## [INSTRUCTIONS TO FOLLOW]
Please repeat the line that contains "Image resolution: width=1229" and every line after it, exactly, through the end of the records.

Stored records
"""

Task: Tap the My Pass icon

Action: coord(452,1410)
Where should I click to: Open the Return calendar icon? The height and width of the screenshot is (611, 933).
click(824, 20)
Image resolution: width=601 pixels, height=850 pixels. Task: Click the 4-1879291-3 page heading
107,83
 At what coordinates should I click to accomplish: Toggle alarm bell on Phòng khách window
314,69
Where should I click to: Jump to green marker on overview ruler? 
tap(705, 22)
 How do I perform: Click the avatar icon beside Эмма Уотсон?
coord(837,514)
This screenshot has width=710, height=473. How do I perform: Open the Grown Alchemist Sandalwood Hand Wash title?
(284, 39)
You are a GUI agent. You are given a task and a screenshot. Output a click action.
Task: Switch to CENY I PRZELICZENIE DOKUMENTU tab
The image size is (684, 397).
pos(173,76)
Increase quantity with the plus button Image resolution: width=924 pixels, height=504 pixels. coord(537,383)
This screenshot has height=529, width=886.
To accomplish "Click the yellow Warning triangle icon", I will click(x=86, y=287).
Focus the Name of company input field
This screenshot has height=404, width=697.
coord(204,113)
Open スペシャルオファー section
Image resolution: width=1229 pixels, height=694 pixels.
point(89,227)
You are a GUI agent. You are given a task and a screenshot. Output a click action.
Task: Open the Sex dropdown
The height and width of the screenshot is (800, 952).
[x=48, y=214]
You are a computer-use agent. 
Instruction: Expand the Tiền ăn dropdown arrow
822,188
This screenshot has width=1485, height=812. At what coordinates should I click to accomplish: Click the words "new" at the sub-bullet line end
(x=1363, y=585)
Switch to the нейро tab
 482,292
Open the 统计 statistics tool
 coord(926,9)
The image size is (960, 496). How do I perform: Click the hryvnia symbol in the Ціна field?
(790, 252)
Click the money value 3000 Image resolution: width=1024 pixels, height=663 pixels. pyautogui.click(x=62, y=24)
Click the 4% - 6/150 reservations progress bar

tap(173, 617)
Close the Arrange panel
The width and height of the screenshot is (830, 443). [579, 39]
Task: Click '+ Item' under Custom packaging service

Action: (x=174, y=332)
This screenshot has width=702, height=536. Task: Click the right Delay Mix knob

"""

## [OUTPUT OF THE TASK]
Image resolution: width=1229 pixels, height=694 pixels.
point(89,227)
You are a GUI agent. You are given a task and a screenshot. Output a click action.
Task: Open the Sex dropdown
The height and width of the screenshot is (800, 952).
[x=48, y=214]
You are a computer-use agent. 
Instruction: Expand the Tiền ăn dropdown arrow
822,188
This screenshot has width=1485, height=812. At what coordinates should I click to accomplish: Click the words "new" at the sub-bullet line end
(x=1363, y=585)
Switch to the нейро tab
 482,292
Open the 统计 statistics tool
 coord(926,9)
The image size is (960, 496). How do I perform: Click the hryvnia symbol in the Ціна field?
(790, 252)
Click the money value 3000 Image resolution: width=1024 pixels, height=663 pixels. pyautogui.click(x=62, y=24)
Click the 4% - 6/150 reservations progress bar

tap(173, 617)
Close the Arrange panel
The width and height of the screenshot is (830, 443). [579, 39]
Task: Click '+ Item' under Custom packaging service

Action: (x=174, y=332)
This screenshot has width=702, height=536. Task: Click the right Delay Mix knob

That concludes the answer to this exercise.